For each run, we initialized the CRAC in the units' native auto mode to allow it to stabilize. Once stabilized, we measured and verified all instrumentation and data being acquired for that given day before applying the load. In the Autonomous control using A.I.M.I. 1.0, the automation was only enabled after the baseline had stabilized to ensure comparable initial conditions between the control modes.

Each experiment was conducted over several hours and around the same time of day to ensure a steady state of behavior, transient responses to load changes, and long-term control stability. When the A.I.M.I. was on, we only exported data after turning off the automation to avoid partial or inconsistent readings of the data.

Primary Metrics

The performance of these experiments is evaluated using metrics derived directly from measured telemetry rather than inferred model states. The experiment's primary metrics are measured in the following way:

HVAC Energy Consumption (kWh): The Integral of measured CRAC electrical power
Total facility energy consumption (kWh): The summation of all power from the panel
Power Usage Effectiveness (PUE): Defined as ‘Total Facility Energy’ divided by ‘IT energy.’
Temperature (F): Supply air, return air, rack level location, as well as outside temperature.
Thermal Stability: Quantified using temperature variance and oscillation metrics
Response Time: the delta in time following step changes in IT load

Results: AIMI1 vs original PID controller at Medium Load

This experiment compared the original PID controller vs AIMI1-driven control of the CRAC unit at various load bank settings (medium, high, peak). The comparisons are visualized below, from power meters, reading energy from the HVAC, load bank, and all facility equipment. Readings also included temperature and humidity (labeled COM sensors) located throughout the data center containment.
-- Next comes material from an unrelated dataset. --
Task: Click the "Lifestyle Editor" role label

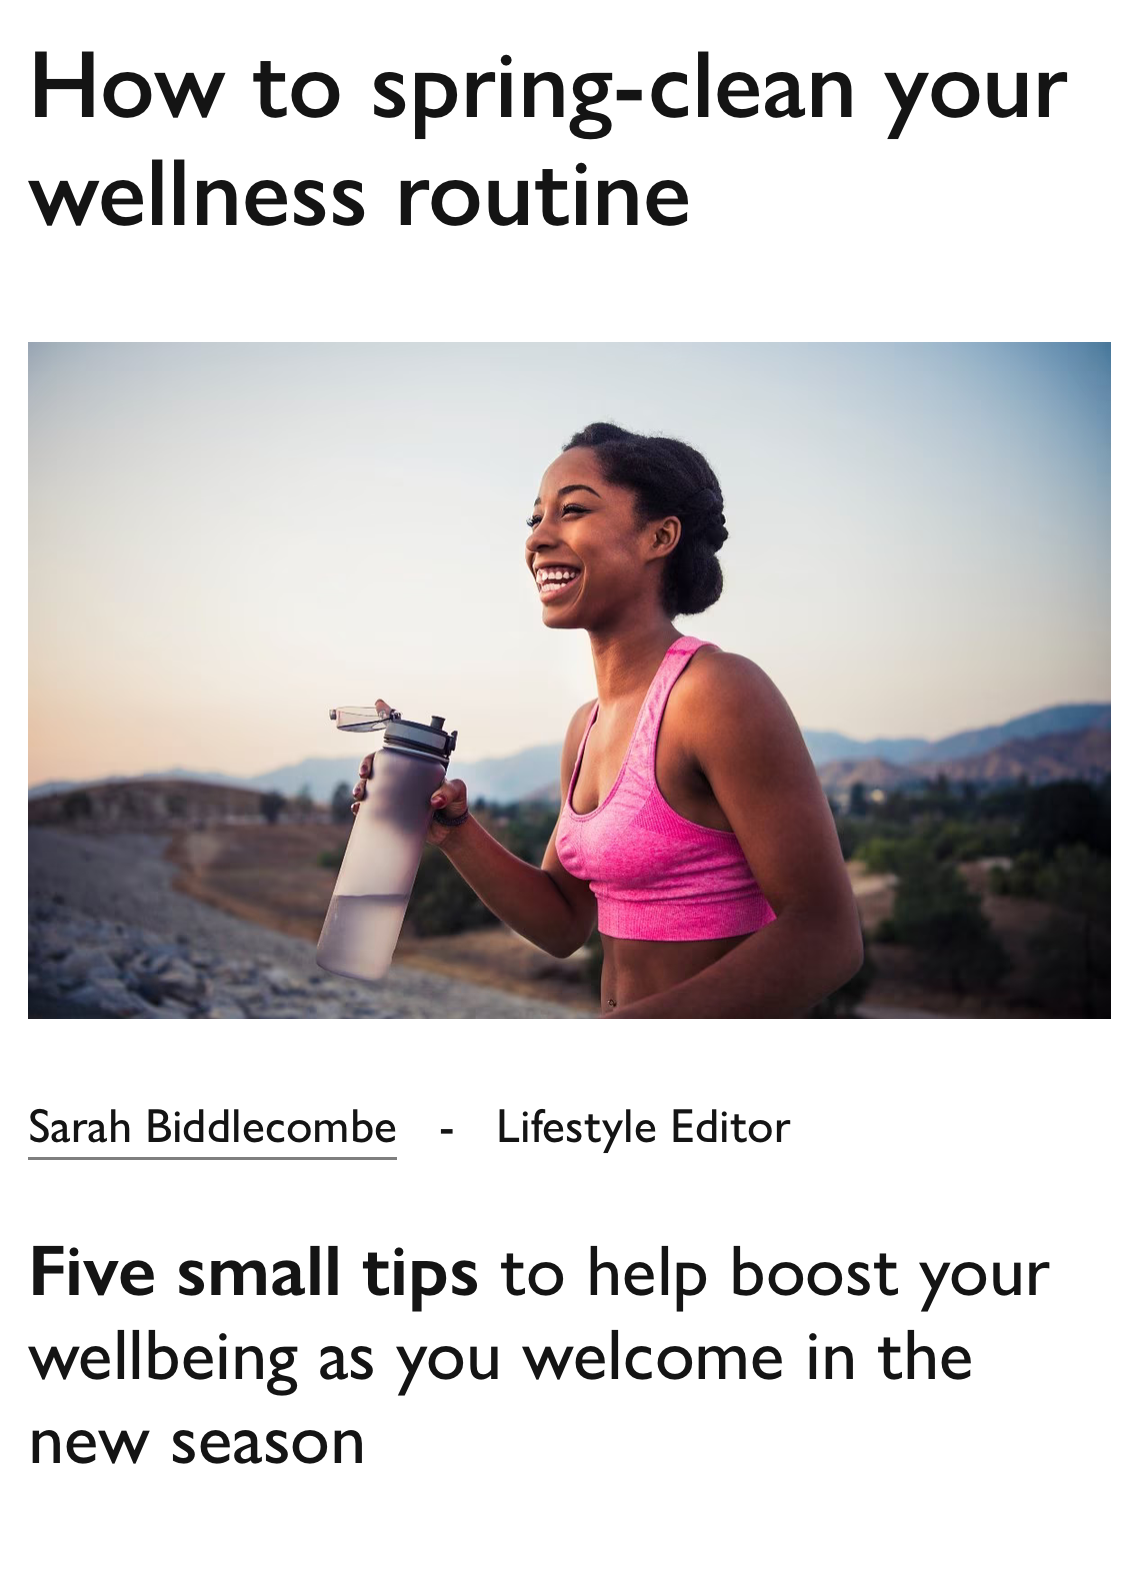Action: pos(643,1127)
At the medium load regime, comparing separate 4-hour test runs between the original PID controller and the AIMI1 model, the results show a 53.6% reduction in HVAC energy consumption, with AIMI1 utilizing 1.44kW and the original PID controller consuming 3.08kW during the experimental run. AIMI1 chose to reduce compressor usage, while primarily tuning fan speed as zone temperatures increased, only kicking on compressor utilization when multiple zones reached the high threshold of 27 °C. The original PID controller utilized the compressor more often, as the return air temperature setpoint was maintained at 26 °C during the original PID controller experimental runs.

Medium Load Regime: Power Comparison (Original - left | AIMI1 - right)

PUE reduction of 28% during the AIMI1 model’s operation.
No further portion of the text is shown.